Atlas Air Worldwide Holdings, the parent of cargo and passenger carrier Atlas Air, profited from greater cargo volumes amid restricted capacity in the second quarter of 2022.

The Purchase, New York-based airline said on 4 August that revenue rose to $1.2 billion in the second quarter of 2022 compared with $990 million in the same quarter last year. 

Profit fell 17.5% to $88.3 million from $107 million in the three months that ended in June. Fuel prices and increased pilot salaries drove the airlne’s operating expenses higher as well, to $1.05 billion, up from $830 million in the same quarter in 2021.

Atlas Air 747-8F

Source: Atlas Air Worldwide Holdings

Atlas Air Worldwide Holdings posted $1.2 billion in revenues for the second quarter of 2022

The company brought forward the publication of its quarterly results by one day after announcing separately earlier that it will be taken private by an investor consortium led by Apollo Global Management in an all-cash deal worth $5.2 billion. That transaction is expected to close later this year or in early 2023.

It will not be holding an investor call. 

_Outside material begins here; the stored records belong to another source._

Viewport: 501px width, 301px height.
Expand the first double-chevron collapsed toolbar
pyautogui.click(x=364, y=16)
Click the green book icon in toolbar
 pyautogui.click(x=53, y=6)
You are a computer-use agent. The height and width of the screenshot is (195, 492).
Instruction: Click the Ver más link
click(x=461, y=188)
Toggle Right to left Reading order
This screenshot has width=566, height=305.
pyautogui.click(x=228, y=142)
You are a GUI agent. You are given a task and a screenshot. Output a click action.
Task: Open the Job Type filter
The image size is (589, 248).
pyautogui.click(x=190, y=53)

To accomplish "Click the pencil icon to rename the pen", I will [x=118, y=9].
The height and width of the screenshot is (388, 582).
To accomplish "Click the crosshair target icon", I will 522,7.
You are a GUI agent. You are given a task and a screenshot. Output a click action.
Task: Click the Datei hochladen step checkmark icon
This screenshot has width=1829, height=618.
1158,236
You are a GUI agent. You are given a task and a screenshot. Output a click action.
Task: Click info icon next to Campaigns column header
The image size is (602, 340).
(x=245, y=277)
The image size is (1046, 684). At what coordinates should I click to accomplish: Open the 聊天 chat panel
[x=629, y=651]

“We delivered second-quarter results in line with our expectations,” Atlas Air Worldwide chief executive John Dietrich says. “Through the first half of the year, global airfreight volumes exceeded pre-pandemic levels, while capacity remains constrained, particularly on key long-haul cargo trade lanes.”

The carrier notched 83,922 block hours during the three-month period between April and June, compared with 93,190 block hours in the second quarter of 2021.

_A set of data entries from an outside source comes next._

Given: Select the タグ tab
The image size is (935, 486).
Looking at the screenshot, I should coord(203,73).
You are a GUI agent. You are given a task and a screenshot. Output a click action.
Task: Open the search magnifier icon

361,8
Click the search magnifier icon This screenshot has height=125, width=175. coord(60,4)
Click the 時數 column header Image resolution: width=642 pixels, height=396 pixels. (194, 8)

The decline in block hours was mainly due to less flying for customers where Atlas provides crew, maintenance and insurance (CMI) only, as well as fewer passenger flights and operational disruptions related to an increase in Covid-19 cases among crew, the company adds.

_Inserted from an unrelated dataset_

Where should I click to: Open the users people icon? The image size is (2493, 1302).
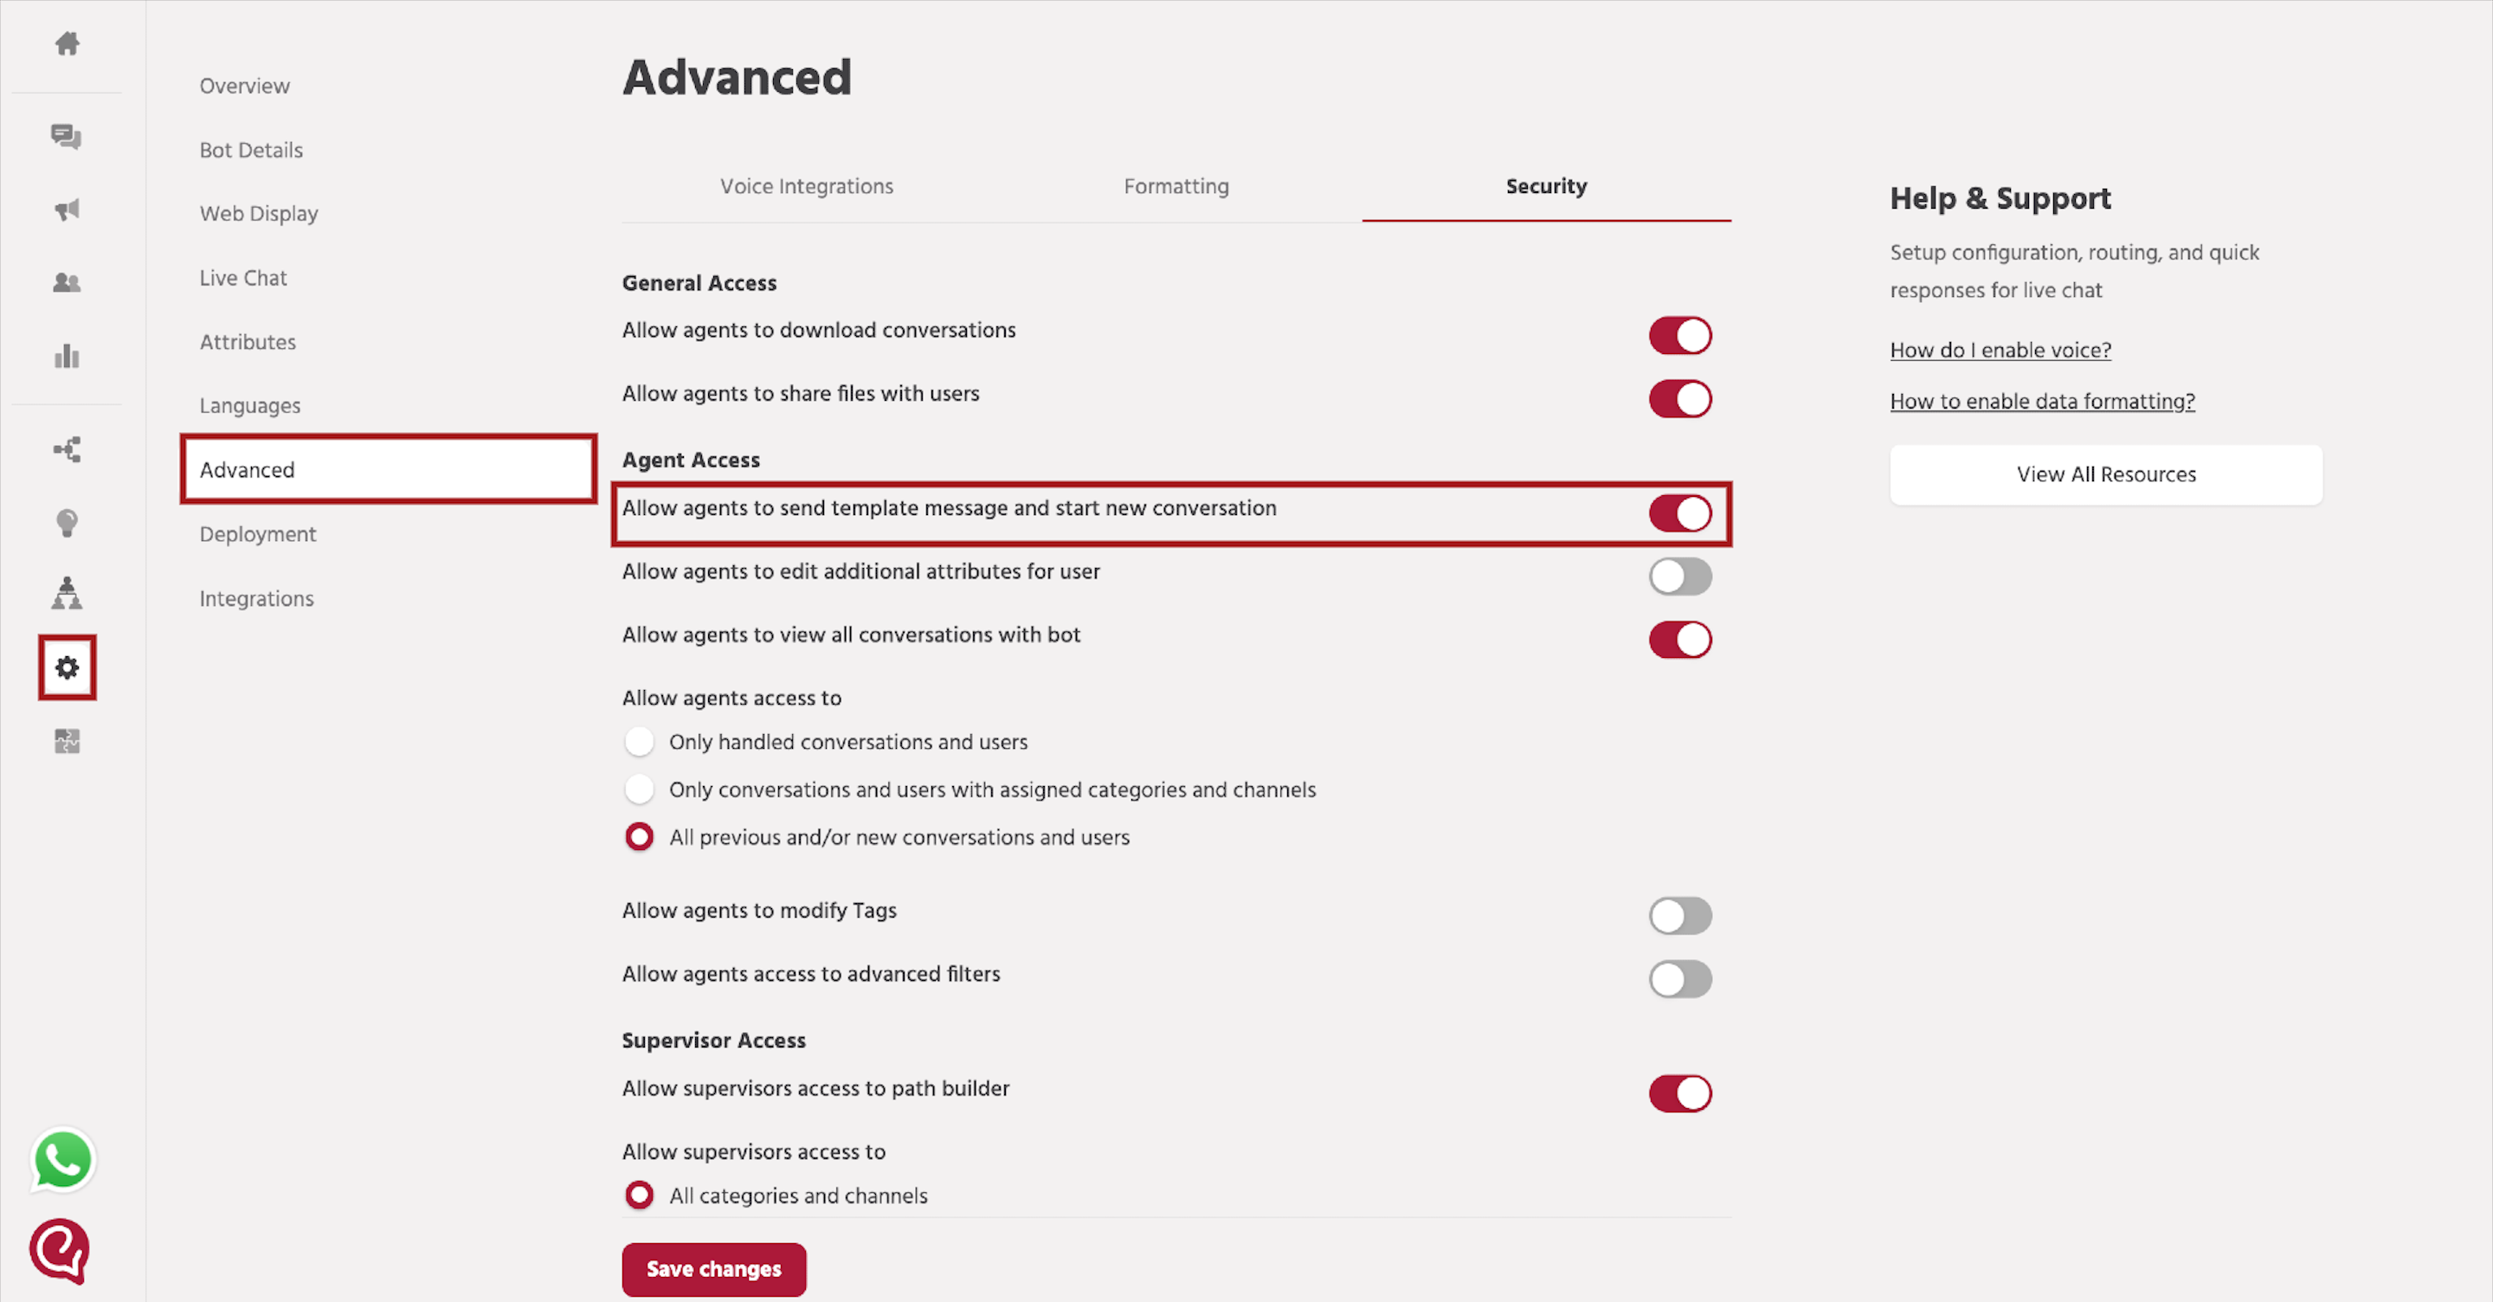click(x=67, y=283)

The carrier took delivery of the first of four new Boeing 747-8 F aircraft, which will be the last of this type to be built by Boeing. The final three airframes are expected to be delivered later this year. Atlas is also expecting four new 777-200LRFs, the first of which will arrive in the fleet late in the fourth quarter.

“Acquiring these widebody freighters underscores our confidence in the demand for international airfreight capacity, particularly in express, e-commerce and fast-growing global markets, and will drive strong returns for Atlas in the years ahead,” the company says.